WORK REQUEST
In the records below, how many lines hold the word "with"? Give only the number.

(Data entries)
>>>

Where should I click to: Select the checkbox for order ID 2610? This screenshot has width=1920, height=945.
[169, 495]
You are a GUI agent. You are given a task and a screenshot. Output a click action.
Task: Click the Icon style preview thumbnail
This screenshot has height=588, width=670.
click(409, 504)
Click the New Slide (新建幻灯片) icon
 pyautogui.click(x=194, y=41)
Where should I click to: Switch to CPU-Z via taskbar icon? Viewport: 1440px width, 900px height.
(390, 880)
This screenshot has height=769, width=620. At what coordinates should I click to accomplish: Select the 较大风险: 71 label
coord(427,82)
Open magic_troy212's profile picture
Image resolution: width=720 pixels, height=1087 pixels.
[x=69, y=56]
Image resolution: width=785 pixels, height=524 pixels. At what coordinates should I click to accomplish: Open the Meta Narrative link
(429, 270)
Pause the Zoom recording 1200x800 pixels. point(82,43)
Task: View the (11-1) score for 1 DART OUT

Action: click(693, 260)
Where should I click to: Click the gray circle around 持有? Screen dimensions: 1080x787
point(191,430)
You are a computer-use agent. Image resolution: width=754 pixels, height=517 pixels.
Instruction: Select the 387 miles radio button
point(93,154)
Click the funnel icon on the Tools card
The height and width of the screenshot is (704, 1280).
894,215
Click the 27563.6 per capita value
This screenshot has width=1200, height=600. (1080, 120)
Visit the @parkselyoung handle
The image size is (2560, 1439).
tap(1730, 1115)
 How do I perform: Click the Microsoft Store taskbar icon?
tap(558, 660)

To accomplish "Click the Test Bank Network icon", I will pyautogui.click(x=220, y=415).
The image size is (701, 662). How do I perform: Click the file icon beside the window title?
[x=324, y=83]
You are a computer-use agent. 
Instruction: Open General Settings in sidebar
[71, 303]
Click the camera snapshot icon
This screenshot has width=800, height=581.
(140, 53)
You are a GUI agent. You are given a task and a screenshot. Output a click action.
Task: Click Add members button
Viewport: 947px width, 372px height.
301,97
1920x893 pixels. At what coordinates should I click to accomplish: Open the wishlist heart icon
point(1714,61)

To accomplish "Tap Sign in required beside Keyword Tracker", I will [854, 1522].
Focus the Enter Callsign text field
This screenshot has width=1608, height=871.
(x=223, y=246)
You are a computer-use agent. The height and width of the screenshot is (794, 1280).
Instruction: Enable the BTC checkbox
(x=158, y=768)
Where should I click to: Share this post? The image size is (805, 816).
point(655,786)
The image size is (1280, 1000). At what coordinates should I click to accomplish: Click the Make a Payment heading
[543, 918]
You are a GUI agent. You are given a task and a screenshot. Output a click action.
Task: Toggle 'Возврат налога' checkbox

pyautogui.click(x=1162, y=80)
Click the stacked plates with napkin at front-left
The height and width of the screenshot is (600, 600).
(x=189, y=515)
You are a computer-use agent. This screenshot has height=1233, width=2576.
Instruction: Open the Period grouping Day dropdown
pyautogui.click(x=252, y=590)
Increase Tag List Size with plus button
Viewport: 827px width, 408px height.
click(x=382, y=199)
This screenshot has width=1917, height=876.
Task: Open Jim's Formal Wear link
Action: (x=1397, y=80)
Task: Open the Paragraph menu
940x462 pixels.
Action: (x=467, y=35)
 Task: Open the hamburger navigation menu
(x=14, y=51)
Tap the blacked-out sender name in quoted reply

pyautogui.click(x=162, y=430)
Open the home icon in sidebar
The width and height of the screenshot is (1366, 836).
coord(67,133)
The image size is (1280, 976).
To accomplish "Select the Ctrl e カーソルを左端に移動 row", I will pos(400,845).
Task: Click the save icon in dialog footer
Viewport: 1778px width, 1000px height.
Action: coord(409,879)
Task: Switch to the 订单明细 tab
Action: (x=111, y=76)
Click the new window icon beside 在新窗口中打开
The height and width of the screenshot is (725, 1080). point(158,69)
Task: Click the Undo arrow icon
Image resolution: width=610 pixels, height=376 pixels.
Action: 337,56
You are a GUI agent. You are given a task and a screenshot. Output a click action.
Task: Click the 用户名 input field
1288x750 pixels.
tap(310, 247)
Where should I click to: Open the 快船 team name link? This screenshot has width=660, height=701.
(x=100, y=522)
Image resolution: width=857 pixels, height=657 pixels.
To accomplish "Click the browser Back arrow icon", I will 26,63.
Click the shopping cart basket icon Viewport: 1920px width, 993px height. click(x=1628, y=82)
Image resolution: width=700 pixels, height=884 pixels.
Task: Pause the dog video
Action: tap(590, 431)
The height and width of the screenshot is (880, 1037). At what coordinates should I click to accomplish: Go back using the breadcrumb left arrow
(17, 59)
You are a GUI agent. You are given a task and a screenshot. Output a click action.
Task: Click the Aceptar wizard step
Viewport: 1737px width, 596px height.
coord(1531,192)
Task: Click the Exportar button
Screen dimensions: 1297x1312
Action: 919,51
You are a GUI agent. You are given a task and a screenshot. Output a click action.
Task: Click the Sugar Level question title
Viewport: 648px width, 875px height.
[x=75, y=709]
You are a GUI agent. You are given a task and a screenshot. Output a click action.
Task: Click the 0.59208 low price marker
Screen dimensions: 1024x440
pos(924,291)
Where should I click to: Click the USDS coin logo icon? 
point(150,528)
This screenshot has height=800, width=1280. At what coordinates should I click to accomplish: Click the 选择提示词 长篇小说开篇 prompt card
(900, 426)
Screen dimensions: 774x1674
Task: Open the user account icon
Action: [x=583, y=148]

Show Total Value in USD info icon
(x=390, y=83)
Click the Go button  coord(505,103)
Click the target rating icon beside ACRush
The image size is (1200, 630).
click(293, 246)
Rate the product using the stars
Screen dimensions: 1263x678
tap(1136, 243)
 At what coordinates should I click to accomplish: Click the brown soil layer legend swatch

<<<

TASK ANSWER
2